A further novel therapeutic approach is the use of a drug that is very highly concentrated in active bone tissue, as one finds in osteosarcoma. At the high drug concentrations achieved in a bone cancer the drug is supposed to become toxic, specifically targeting the nearby cells which are of course cancerous ones. In practice, this approach has failed to achieve the results that were initially promised. There remain isolated cases that exhibit tremendous responses so this treatment option should not be rejected completely. It may be that further refinements to the treatment plan in the future result in improved cancer control.
Treatment: Secondary Spread
Sadly, despite control of the original cancer, it is the development of metastatic cancer (that has spread elsewhere in the body) that leads to euthanasia of many patients with osteosarcoma. Optimal outcomes are achieved by treating both the primary and the secondary cancers. In order to treat all the sites to which the cancer may spread it is necessary to give chemotherapy. As a rule this treatment is tolerated extremely well. The most widely used chemotherapy protocol involves treatment once every three weeks for a total of four doses.

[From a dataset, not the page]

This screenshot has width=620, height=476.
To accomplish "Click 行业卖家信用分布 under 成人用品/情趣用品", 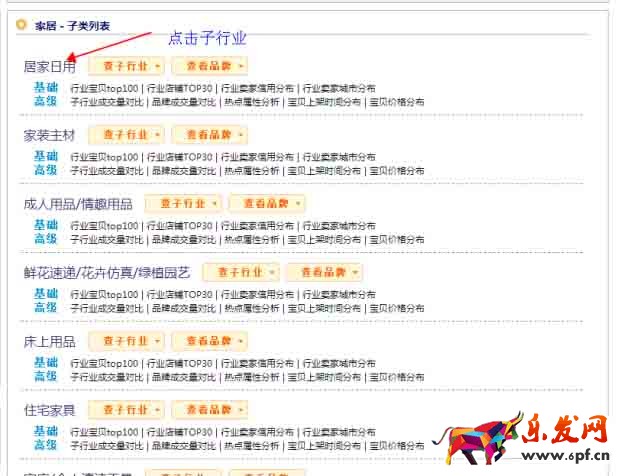I will [x=257, y=226].
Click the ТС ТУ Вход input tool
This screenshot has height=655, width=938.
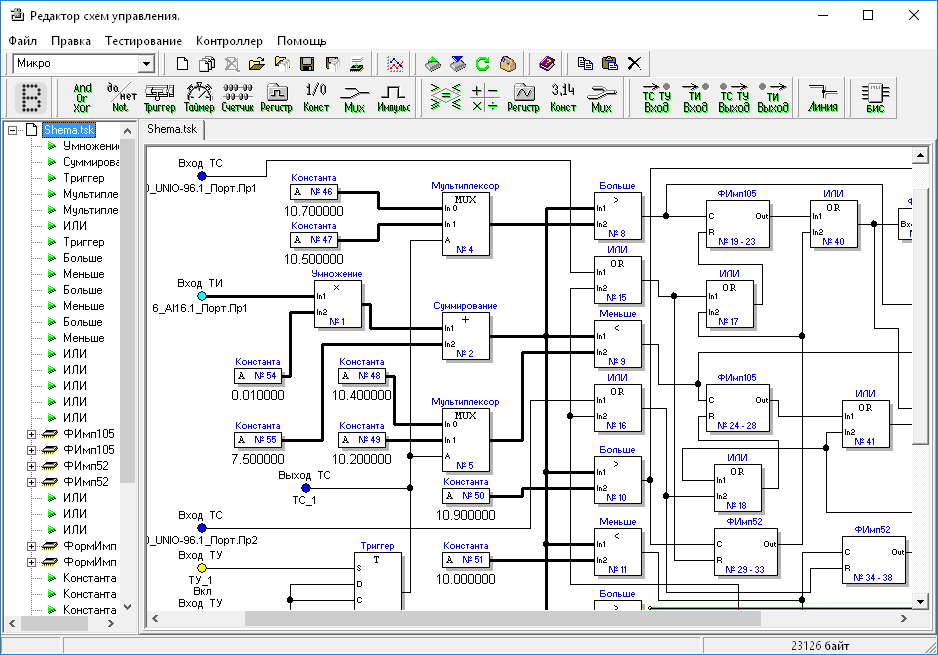656,98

Over the last few years veterinary oncologists have tested novel combinations of chemotherapy agents for the management of secondary cancer in osteosarcoma. Despite increasing levels of side effects, there remains no good evidence of an improvement in outcome associated with these treatment protocols. With the constant emphasis on quality of life, most oncologists choose to use chemotherapy aiming for reduced side effects whilst maintaining the same beneficial results in terms of cancer control and overall survival. In most cases, chemotherapy treatment passes uneventfully. All owners must be fully apprised of the risks of chemotherapy administration prior to embarking on a course of treatment.
Following diagnosis, life expectancy can be summarised as follows:
- Without therapy the average survival time is approximately 2 months. This is primarily determined by the discomfort associated with the primary cancer.
- If amputation is performed the average survival time is increased to 6½ months with a few patients alive after 2 years.
- Patients receiving palliative radiation and chemotherapy have an average life expectancy of six months.
- Amputation (or limb-conserving surgery) with chemotherapy makes the average survival time just a little less than one year with 2 in 10 dogs still enjoying a good quality of life 2 years after surgery.
Not all of the treatment options outlined are suitable for all patients. While it is important for owners to be aware of the options and the reasons for choosing one treatment over another, the ultimate decision about which treatment plan is most appropriate is best made in conjunction with the veterinary oncologist.